# Aufgabe 1
Gib aus dem Forenthread den Abschnitt von „B the way: Ihc“ bis einschließlich „SlaterB (12. Nov 2008)“ wortgetreu aus.

# Primery Key festlegen



## Gast (12. Nov 2008)

Guten Morgen!

Ich würde gerne den Primery Key in einer Klasse über 2 Felder in eben dieser legen.
Also laut meinem Hibernate Buch einen "Natürlichen Schlüssel" und keinen "Technischen Schlüssel".

Leider haben des die Autoren versäumt in dem Buch zu erklären wie man das seinen Klassen mitteilt.
Hoffe jmd. von euch kann mir ein Beispiel geben wie ich 2 Werte als Primery Key zusammen fassen kann.

Danke schon mal im Vorraus


----------



## Gast (12. Nov 2008)

B the way: Ihc wollte den Titel eigtl. "Hibernate: Primary Key festlegen" nennen - aber das Forum hat es "aus Spam Schutz Gründen" nicht zugelasen :-/


----------



## SlaterB (12. Nov 2008)

http://www.hibernate.org/hib_docs/reference/en/html/mapping.html#mapping-declaration-compositeid
5.1.7. composite-id 

vermute ich


----------



## Gast (12. Nov 2008)

hmm okay - weisst du zufällig auch wie man das per annotation regeln kann?!

# Erfasste Daten
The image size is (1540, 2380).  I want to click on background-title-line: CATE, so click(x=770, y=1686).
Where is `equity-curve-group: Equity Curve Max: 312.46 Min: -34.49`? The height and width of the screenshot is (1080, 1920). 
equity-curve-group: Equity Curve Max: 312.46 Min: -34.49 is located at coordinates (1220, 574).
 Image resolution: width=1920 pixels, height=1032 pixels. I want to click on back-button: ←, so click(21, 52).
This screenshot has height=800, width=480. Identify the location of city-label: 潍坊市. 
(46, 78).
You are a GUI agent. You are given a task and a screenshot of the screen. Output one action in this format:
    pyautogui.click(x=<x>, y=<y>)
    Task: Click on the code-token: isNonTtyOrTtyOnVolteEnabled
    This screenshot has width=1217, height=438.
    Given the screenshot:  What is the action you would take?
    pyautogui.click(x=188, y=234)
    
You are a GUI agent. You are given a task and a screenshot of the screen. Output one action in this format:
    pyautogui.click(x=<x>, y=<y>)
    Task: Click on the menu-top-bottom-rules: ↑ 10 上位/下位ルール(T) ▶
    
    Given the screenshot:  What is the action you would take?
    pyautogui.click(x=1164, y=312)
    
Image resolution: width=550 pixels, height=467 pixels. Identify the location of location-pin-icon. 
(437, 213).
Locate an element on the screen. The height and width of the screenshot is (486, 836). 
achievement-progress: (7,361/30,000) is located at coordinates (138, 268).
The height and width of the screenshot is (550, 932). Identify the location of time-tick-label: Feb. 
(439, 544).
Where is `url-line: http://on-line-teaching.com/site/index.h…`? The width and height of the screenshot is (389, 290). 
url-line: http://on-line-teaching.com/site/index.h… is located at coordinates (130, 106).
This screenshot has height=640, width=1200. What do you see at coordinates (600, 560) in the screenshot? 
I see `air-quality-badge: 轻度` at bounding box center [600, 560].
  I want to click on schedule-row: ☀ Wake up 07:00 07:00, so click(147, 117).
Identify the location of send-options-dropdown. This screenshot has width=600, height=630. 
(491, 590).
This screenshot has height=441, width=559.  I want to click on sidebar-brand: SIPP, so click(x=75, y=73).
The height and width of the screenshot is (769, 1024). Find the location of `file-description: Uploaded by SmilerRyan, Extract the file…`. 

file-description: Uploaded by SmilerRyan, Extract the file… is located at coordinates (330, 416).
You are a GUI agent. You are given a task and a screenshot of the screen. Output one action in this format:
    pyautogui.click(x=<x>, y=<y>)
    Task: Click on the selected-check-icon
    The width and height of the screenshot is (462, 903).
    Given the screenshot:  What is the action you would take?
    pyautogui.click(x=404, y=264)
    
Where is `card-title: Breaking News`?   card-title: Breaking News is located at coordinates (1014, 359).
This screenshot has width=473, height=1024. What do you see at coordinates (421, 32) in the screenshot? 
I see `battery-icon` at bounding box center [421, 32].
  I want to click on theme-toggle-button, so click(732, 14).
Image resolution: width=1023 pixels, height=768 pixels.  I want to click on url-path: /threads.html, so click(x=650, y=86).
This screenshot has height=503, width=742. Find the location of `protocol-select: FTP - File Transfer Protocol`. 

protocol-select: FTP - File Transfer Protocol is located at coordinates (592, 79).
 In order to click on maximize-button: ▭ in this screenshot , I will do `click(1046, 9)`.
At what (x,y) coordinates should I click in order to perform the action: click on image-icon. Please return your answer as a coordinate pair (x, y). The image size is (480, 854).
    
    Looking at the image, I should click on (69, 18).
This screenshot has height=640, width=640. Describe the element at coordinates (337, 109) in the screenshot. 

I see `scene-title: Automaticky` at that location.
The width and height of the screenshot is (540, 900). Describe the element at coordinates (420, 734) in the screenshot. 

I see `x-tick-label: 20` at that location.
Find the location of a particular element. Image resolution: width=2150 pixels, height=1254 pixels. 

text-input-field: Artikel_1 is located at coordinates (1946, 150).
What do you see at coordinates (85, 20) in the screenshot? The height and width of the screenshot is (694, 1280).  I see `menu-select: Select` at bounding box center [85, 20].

# Aufgabe 2
Stelle nur die Datensätze von der Zeile mit „This screenshot has height=441, width=559.“ bis einschließlich der Zeile mit „file-description: Uploaded by SmilerRyan, Extract the file… is“ als CSV mit den Spalten „eingabe“ und „antwort“ dar, eine Zeile je Datensatz. Setze jedes Feld in Anführungszeichen und ersetze Zeilenumbrüche darin durch Leerzeichen.

# Deine Antwort 1
B the way: Ihc wollte den Titel eigtl. "Hibernate: Primary Key festlegen" nennen - aber das Forum hat es "aus Spam Schutz Gründen" nicht zugelasen :-/


----------



## SlaterB (12. Nov 2008)

# Deine Antwort 2
eingabe,antwort
"This screenshot has height=441, width=559.","I want to click on sidebar-brand: SIPP, so click(x=75, y=73)."
"The height and width of the screenshot is (769, 1024). Find the location of `file-description: Uploaded by SmilerRyan, Extract the file…`.","file-description: Uploaded by SmilerRyan, Extract the file… is located at coordinates (330, 416)."